The business, the model and the data
Recently my team was tasked with creating a Conceptual Data Model. As I had never done this before, I googled around to see what resources are available. I found a few things, but didn’t find a huge number of examples, so I thought that I’d share my experience for the next person who embarks on this journey.
What is a Conceptual Data Model?
A Conceptual Data Model a business-centric representation of an information domain or area. It shows all of the data concepts that exist within an organisation’s framework, along with their definitions and relationships to one another. We’ve all seen conceptual models, which show the design of a system or product from a very high-level. These are used (mainly) for the purpose of communicating the general idea and concepts that make up whatever it is that you are describing. A Conceptual Data Model is similar, in that it shows the structure of a set of data from a high-level.

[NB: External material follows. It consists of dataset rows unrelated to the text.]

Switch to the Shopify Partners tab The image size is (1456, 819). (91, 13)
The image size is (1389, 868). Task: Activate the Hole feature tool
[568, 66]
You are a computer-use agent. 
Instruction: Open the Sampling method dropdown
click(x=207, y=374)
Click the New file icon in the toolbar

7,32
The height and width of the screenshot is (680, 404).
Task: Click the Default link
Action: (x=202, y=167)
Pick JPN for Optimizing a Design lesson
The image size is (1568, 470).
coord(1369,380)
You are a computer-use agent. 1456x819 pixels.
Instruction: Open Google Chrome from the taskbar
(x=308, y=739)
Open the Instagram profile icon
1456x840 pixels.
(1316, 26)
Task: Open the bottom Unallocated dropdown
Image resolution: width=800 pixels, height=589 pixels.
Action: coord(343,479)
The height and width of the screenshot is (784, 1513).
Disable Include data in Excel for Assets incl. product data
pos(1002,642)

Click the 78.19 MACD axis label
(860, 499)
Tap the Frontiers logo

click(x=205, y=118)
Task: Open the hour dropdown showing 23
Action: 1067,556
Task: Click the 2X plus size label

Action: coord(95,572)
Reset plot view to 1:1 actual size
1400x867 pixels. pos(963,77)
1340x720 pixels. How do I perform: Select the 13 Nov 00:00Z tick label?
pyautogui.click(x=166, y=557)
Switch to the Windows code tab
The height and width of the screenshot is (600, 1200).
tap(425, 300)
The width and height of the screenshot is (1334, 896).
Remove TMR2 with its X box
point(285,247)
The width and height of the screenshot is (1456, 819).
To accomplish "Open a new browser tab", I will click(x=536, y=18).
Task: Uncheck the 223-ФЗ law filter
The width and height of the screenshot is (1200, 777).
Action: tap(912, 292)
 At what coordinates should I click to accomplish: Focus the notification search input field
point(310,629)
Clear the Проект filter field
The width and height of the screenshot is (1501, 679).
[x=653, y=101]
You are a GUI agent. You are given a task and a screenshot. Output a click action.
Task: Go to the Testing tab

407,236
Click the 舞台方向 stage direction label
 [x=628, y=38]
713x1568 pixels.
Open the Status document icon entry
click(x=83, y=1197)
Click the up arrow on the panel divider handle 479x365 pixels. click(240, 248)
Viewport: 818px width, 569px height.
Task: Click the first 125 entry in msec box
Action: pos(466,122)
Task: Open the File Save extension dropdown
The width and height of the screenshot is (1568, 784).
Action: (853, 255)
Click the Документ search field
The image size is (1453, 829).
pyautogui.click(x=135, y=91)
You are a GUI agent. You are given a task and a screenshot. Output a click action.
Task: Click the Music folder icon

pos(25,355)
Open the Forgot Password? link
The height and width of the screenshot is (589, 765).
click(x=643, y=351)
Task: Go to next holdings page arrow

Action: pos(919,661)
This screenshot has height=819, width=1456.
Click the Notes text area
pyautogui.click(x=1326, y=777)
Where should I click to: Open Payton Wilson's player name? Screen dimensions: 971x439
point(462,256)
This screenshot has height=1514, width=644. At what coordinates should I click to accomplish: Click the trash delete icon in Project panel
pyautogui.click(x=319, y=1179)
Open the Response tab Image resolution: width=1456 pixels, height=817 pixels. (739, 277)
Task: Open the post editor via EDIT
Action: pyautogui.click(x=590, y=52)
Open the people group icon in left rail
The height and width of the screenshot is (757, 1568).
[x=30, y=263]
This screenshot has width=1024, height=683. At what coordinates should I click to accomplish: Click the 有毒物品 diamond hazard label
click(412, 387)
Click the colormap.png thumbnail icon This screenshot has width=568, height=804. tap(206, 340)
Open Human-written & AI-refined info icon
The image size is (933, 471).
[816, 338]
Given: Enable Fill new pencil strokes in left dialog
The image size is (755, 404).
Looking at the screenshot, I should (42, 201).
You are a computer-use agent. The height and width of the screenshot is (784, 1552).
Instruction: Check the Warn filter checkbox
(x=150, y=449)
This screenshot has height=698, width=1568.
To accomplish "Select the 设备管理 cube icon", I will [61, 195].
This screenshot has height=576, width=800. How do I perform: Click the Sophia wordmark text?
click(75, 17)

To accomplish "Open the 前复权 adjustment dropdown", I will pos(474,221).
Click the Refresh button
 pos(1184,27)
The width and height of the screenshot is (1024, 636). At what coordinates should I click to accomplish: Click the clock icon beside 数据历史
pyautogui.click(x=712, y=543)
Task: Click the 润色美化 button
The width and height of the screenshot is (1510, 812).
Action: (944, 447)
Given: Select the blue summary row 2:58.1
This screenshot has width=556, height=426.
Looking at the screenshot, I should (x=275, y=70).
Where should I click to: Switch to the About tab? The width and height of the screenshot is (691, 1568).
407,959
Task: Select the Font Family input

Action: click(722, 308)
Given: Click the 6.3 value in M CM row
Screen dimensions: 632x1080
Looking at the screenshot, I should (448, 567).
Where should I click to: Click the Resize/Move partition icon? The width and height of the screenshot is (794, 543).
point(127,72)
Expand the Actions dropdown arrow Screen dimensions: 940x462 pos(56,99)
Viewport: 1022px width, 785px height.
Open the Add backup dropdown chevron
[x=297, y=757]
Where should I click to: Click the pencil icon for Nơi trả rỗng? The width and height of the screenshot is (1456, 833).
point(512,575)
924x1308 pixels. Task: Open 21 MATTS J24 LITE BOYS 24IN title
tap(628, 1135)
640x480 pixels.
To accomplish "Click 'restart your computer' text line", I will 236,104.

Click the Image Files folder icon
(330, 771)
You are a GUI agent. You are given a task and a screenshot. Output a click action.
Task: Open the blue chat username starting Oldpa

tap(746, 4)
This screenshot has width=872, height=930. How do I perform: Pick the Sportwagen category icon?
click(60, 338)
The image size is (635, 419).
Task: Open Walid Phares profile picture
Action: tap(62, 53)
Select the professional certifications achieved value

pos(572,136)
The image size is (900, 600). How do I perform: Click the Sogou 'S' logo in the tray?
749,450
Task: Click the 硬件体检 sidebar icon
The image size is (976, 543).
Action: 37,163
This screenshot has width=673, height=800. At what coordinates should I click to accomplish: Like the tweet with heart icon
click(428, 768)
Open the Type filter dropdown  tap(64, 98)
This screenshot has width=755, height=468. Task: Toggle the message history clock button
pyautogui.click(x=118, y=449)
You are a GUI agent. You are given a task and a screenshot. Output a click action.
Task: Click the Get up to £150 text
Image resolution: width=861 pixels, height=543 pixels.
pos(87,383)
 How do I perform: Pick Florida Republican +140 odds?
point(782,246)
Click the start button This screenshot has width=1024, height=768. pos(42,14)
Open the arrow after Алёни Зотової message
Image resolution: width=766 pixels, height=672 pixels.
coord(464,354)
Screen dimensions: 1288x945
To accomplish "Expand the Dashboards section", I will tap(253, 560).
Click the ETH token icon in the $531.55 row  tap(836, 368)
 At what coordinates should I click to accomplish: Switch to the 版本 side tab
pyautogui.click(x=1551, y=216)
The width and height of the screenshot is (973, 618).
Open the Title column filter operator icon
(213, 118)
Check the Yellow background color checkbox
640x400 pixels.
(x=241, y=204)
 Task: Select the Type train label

The three levels of data modelling include Conceptual, Logical and Physical. The conceptual data model is at the highest level of abstraction in the data modelling world, while the physical is the lowest. The physical data model will show the reality of what is in a database, with all of the technical detail. A logical data model will show the tables and the attributes. The conceptual data model will show just the business concepts that this particular set of data represents.
Here’s the big question: why?
There was some push-back against the pursuit of developing a conceptual data model. There were many arguments against it, but they all revolved around the universal question "what’s the point" (A.K.A. what’s in it for me)?
It is a good question. Working at this highest level of abstraction can seem academic, though it has much practical value. A conceptual model will provide:
- A list of the fundamental concepts that are used in an organisation
- Consensus on what terms are used to refer to those concepts
- Consensus on the definitions of the concepts
- Clear understanding of the relationships between these concepts, including their cardinality
- The ability to communicate the structure of the current information domain to a non-technical audience
With the clear understanding of the business concepts, you can understand what data points you need to represent them.
Conceptual models vs conceptual data models
The main difference between a conceptual model and a conceptual data model becomes apparent in its creation.
In a conceptual model, you start with the object that you are describing; whether it is a car, government, piece of software, etc., diagram out the concepts, functions and relationships and then present it to your audience. With a Conceptual Data Model, you start with the audience: the business. It’s their data that you are working with, it’s their business that you are going to describe with the data, so we need their help to understand what they do.
Why would we want to waste their time? Can’t we just look at the industry and get a common conceptual data model from the internet? Though this seems like a quick-win, I would advise against it. Two businesses within the same industry work to differentiate from each other so that they can provide a unique selling point. The differentiation can be their purpose, products, pricing or something else. Furthermore, each enterprise has individual goals to achieve their vision. The combination of these factors create a distinct culture which will be represented in the use of terms, as well as the understanding of concepts within the business. The Conceptual Data Model needs to reflect that unique business in order that you can effectively provide the data in a structure that will match their requirements.
OK, so how?
How do we develop a conceptual data model? First we get the business terms that the company uses to describe the different parts of the business, e.g. “Customer”, “Product”, “Employee”. Already we’ve run into questions: Are these the words that the company use? Does the company that you are modelling for call their customers “Customers”, “Clients” or something else? What word do they use for whoever is consuming their product or service? Define that word rather than using the dictionary/industry-perfect word for that particular concept. The purpose is to get the business concepts on paper in the language and thinking of the business.
Time to define
Next: create a definition for each of the business terms identified in the previous step. When working at this high-level of abstraction, it’s important to be very general. Once again, it’s what the business thinks that matters – for example, if they define a customer as anyone who is on their Customer Relationship Management system, regardless of whether they have used one of their services or purchased a product, that’s what you define a customer as.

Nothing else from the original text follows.